Every record here should be printed again exactly.

Entries provided.
======
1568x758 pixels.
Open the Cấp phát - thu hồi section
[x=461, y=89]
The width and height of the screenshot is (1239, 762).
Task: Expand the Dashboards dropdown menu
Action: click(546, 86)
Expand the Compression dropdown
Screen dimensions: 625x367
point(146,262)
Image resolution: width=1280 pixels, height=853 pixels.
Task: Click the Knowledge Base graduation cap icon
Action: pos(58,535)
======
Task answer.
1568x758 pixels.
Open the Cấp phát - thu hồi section
[x=461, y=89]
The width and height of the screenshot is (1239, 762).
Task: Expand the Dashboards dropdown menu
Action: click(546, 86)
Expand the Compression dropdown
Screen dimensions: 625x367
point(146,262)
Image resolution: width=1280 pixels, height=853 pixels.
Task: Click the Knowledge Base graduation cap icon
Action: pos(58,535)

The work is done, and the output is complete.